*** Opening Provided entries ***
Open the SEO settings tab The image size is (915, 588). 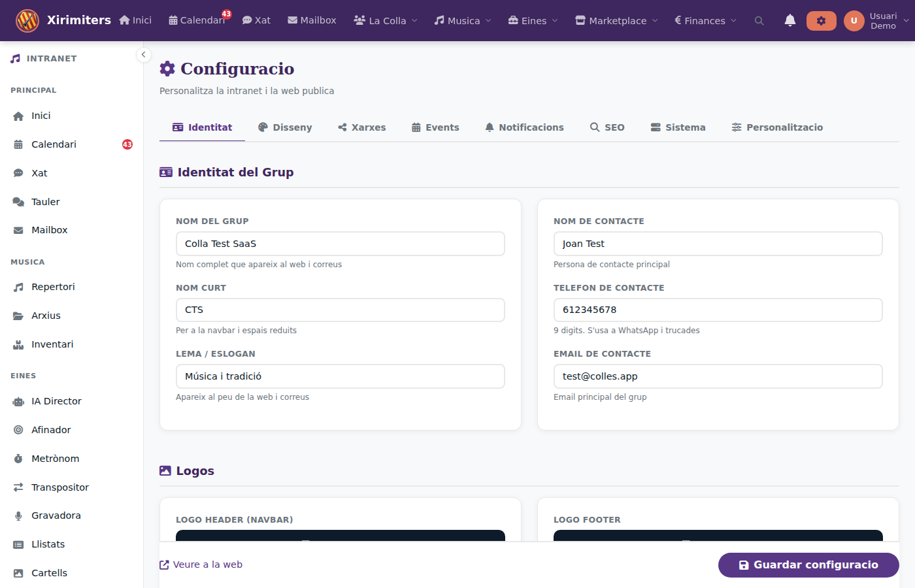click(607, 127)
*** Closing Provided entries ***
*** Opening Provided entries ***
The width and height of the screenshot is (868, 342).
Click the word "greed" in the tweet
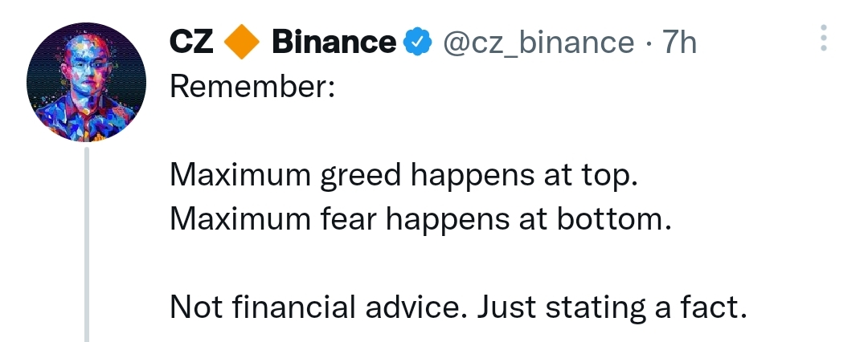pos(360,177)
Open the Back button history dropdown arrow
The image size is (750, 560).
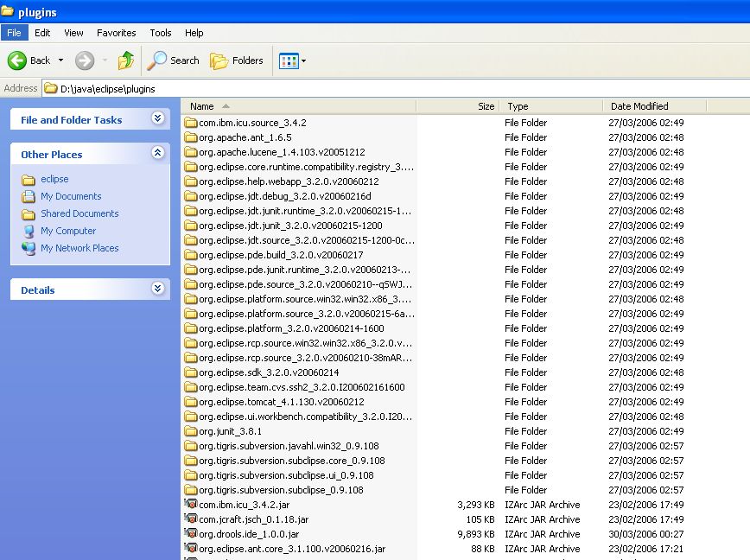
*** Closing Provided entries ***
Only the lines of the listing above from the one with "Click the word" through the one with "The image size is (750, 560)." should be output, exactly, with both ends kept and pictures left out.

Click the word "greed" in the tweet
pos(360,177)
Open the Back button history dropdown arrow
The image size is (750, 560).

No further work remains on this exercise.